## DATA FOR THIS EXERCISE
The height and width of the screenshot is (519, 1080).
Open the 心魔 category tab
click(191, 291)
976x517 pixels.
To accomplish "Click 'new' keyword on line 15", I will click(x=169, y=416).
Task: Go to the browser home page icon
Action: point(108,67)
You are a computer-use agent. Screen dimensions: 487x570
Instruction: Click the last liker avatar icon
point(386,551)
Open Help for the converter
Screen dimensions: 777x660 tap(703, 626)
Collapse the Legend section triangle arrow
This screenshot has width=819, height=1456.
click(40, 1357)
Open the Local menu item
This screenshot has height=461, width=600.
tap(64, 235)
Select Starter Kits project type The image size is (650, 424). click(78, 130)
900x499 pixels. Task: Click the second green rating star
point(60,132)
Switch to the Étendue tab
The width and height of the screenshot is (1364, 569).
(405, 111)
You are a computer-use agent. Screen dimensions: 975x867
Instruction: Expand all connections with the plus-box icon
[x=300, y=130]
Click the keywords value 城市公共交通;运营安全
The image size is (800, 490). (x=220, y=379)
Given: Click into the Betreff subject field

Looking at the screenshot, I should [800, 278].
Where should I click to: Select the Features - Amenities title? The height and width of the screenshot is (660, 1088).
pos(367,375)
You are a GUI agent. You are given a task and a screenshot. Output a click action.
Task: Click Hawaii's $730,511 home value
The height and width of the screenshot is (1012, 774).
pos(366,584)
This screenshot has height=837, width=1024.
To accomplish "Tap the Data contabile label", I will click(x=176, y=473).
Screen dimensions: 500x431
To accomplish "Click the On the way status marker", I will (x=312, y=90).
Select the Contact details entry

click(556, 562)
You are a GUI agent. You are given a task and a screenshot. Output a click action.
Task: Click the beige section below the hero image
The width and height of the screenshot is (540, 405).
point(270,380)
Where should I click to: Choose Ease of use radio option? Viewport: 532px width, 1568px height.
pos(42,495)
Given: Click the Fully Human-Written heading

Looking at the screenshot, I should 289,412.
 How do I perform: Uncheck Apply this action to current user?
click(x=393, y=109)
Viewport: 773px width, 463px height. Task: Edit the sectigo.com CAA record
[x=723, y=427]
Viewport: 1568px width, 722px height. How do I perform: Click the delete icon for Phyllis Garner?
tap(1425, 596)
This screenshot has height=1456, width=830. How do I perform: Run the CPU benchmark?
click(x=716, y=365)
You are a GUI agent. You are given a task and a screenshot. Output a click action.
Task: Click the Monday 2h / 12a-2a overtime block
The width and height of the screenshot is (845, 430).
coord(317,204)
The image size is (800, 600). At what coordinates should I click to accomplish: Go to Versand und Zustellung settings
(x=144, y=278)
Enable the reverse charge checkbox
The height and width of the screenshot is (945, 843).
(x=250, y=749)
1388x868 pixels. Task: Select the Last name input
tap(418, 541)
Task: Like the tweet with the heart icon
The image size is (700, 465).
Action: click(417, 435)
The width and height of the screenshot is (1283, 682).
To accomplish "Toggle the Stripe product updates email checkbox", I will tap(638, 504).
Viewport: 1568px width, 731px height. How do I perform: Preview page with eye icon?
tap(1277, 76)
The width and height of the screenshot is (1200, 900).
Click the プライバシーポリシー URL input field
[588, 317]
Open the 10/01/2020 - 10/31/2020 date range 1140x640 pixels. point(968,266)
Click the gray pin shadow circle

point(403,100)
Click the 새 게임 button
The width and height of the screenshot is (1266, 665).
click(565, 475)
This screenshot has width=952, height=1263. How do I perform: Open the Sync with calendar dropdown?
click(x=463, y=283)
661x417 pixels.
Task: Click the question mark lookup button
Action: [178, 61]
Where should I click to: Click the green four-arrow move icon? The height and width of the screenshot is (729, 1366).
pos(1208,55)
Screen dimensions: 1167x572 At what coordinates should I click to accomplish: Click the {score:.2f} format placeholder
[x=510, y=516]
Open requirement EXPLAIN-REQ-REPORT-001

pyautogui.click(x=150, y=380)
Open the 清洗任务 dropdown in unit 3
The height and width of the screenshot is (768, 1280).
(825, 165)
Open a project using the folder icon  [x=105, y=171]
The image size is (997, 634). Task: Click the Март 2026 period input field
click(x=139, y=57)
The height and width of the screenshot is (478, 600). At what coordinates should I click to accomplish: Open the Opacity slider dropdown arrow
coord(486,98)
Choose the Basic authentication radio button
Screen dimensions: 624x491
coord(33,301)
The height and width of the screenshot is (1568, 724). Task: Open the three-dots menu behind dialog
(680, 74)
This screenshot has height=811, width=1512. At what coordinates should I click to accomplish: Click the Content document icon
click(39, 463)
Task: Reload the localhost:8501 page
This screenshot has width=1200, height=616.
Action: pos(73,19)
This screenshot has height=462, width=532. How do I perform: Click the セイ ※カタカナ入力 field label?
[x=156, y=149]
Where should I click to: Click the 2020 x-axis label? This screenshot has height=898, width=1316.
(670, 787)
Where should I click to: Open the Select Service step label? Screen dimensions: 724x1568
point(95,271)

## PROBLEM DETAILS
Reproduce the entire listing. Keep every word as it is.

## ANSWER TO THIS PROBLEM
The height and width of the screenshot is (519, 1080).
Open the 心魔 category tab
click(191, 291)
976x517 pixels.
To accomplish "Click 'new' keyword on line 15", I will click(x=169, y=416).
Task: Go to the browser home page icon
Action: point(108,67)
You are a computer-use agent. Screen dimensions: 487x570
Instruction: Click the last liker avatar icon
point(386,551)
Open Help for the converter
Screen dimensions: 777x660 tap(703, 626)
Collapse the Legend section triangle arrow
This screenshot has width=819, height=1456.
click(40, 1357)
Open the Local menu item
This screenshot has height=461, width=600.
tap(64, 235)
Select Starter Kits project type The image size is (650, 424). click(78, 130)
900x499 pixels. Task: Click the second green rating star
point(60,132)
Switch to the Étendue tab
The width and height of the screenshot is (1364, 569).
(405, 111)
You are a computer-use agent. Screen dimensions: 975x867
Instruction: Expand all connections with the plus-box icon
[x=300, y=130]
Click the keywords value 城市公共交通;运营安全
The image size is (800, 490). (x=220, y=379)
Given: Click into the Betreff subject field

Looking at the screenshot, I should [800, 278].
Where should I click to: Select the Features - Amenities title? The height and width of the screenshot is (660, 1088).
pos(367,375)
You are a GUI agent. You are given a task and a screenshot. Output a click action.
Task: Click Hawaii's $730,511 home value
The height and width of the screenshot is (1012, 774).
pos(366,584)
This screenshot has height=837, width=1024.
To accomplish "Tap the Data contabile label", I will click(x=176, y=473).
Screen dimensions: 500x431
To accomplish "Click the On the way status marker", I will (x=312, y=90).
Select the Contact details entry

click(556, 562)
You are a GUI agent. You are given a task and a screenshot. Output a click action.
Task: Click the beige section below the hero image
The width and height of the screenshot is (540, 405).
point(270,380)
Where should I click to: Choose Ease of use radio option? Viewport: 532px width, 1568px height.
pos(42,495)
Given: Click the Fully Human-Written heading

Looking at the screenshot, I should 289,412.
 How do I perform: Uncheck Apply this action to current user?
click(x=393, y=109)
Viewport: 773px width, 463px height. Task: Edit the sectigo.com CAA record
[x=723, y=427]
Viewport: 1568px width, 722px height. How do I perform: Click the delete icon for Phyllis Garner?
tap(1425, 596)
This screenshot has height=1456, width=830. How do I perform: Run the CPU benchmark?
click(x=716, y=365)
You are a GUI agent. You are given a task and a screenshot. Output a click action.
Task: Click the Monday 2h / 12a-2a overtime block
The width and height of the screenshot is (845, 430).
coord(317,204)
The image size is (800, 600). At what coordinates should I click to accomplish: Go to Versand und Zustellung settings
(x=144, y=278)
Enable the reverse charge checkbox
The height and width of the screenshot is (945, 843).
(x=250, y=749)
1388x868 pixels. Task: Select the Last name input
tap(418, 541)
Task: Like the tweet with the heart icon
The image size is (700, 465).
Action: click(417, 435)
The width and height of the screenshot is (1283, 682).
To accomplish "Toggle the Stripe product updates email checkbox", I will tap(638, 504).
Viewport: 1568px width, 731px height. How do I perform: Preview page with eye icon?
tap(1277, 76)
The width and height of the screenshot is (1200, 900).
Click the プライバシーポリシー URL input field
[588, 317]
Open the 10/01/2020 - 10/31/2020 date range 1140x640 pixels. point(968,266)
Click the gray pin shadow circle

point(403,100)
Click the 새 게임 button
The width and height of the screenshot is (1266, 665).
click(565, 475)
This screenshot has width=952, height=1263. How do I perform: Open the Sync with calendar dropdown?
click(x=463, y=283)
661x417 pixels.
Task: Click the question mark lookup button
Action: [178, 61]
Where should I click to: Click the green four-arrow move icon? The height and width of the screenshot is (729, 1366).
pos(1208,55)
Screen dimensions: 1167x572 At what coordinates should I click to accomplish: Click the {score:.2f} format placeholder
[x=510, y=516]
Open requirement EXPLAIN-REQ-REPORT-001

pyautogui.click(x=150, y=380)
Open the 清洗任务 dropdown in unit 3
The height and width of the screenshot is (768, 1280).
(825, 165)
Open a project using the folder icon  [x=105, y=171]
The image size is (997, 634). Task: Click the Март 2026 period input field
click(x=139, y=57)
The height and width of the screenshot is (478, 600). At what coordinates should I click to accomplish: Open the Opacity slider dropdown arrow
coord(486,98)
Choose the Basic authentication radio button
Screen dimensions: 624x491
coord(33,301)
The height and width of the screenshot is (1568, 724). Task: Open the three-dots menu behind dialog
(680, 74)
This screenshot has height=811, width=1512. At what coordinates should I click to accomplish: Click the Content document icon
click(39, 463)
Task: Reload the localhost:8501 page
This screenshot has width=1200, height=616.
Action: pos(73,19)
This screenshot has height=462, width=532. How do I perform: Click the セイ ※カタカナ入力 field label?
[x=156, y=149]
Where should I click to: Click the 2020 x-axis label? This screenshot has height=898, width=1316.
(670, 787)
Where should I click to: Open the Select Service step label? Screen dimensions: 724x1568
point(95,271)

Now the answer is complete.